> [EXERCISE INSTRUCTIONS]: Collect every line of the items below that contains the word "thumbnail". Only an exact match in case counts.

━━━ TASK INPUT

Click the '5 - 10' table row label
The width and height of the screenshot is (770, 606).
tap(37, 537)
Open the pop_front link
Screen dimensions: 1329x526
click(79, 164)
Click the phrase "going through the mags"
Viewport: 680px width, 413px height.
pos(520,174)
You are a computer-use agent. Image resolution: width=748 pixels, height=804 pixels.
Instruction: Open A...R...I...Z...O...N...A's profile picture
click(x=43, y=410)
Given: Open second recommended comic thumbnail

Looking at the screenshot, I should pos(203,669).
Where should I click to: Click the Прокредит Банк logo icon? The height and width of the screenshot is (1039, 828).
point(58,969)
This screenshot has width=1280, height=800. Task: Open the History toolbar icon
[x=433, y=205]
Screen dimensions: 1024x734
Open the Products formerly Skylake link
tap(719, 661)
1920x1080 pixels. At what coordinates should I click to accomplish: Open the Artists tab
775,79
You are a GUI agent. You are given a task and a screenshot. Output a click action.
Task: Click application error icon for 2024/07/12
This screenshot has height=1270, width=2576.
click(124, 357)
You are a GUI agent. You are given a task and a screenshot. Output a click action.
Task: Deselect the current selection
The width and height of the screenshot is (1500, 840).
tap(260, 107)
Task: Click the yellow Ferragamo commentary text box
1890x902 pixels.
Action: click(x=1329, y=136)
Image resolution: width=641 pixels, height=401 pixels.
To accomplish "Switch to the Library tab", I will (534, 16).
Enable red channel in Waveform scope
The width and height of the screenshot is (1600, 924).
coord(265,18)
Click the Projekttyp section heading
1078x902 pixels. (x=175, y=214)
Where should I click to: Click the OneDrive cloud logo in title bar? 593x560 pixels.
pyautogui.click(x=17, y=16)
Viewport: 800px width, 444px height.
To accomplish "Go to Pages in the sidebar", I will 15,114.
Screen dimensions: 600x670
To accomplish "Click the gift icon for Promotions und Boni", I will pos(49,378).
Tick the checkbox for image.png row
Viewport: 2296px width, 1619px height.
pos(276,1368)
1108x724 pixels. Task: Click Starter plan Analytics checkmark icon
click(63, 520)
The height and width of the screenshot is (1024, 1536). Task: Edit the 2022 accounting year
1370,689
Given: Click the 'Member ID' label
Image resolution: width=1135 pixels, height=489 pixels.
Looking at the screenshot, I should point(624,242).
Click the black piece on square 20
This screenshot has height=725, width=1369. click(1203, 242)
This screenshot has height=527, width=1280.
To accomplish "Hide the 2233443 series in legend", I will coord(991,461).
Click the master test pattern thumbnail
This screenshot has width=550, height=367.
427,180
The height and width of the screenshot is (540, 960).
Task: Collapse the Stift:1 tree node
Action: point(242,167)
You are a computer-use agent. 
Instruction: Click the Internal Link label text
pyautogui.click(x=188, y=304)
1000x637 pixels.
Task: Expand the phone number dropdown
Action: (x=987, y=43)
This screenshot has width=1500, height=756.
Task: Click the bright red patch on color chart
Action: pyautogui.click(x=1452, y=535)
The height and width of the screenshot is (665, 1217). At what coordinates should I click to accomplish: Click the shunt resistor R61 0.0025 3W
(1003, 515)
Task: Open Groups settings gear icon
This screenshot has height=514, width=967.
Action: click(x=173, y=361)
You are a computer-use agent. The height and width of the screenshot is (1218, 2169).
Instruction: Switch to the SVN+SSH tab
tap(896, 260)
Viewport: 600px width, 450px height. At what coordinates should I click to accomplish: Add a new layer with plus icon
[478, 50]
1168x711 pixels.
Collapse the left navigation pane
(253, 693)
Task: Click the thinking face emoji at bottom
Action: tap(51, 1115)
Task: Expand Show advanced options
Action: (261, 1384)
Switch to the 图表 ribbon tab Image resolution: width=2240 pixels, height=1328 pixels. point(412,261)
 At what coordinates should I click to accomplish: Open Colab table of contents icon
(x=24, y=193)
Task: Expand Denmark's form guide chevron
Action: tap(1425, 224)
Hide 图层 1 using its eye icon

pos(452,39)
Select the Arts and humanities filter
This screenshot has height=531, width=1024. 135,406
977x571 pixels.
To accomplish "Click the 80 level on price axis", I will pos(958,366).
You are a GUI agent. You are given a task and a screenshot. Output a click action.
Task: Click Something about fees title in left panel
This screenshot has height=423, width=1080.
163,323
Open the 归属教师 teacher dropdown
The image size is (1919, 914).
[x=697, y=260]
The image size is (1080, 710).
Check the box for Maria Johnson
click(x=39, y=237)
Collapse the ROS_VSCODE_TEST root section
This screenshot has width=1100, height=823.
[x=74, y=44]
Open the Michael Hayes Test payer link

━━━━━━

> [CORRECT ANSWER]:
Given: Open second recommended comic thumbnail
Click the master test pattern thumbnail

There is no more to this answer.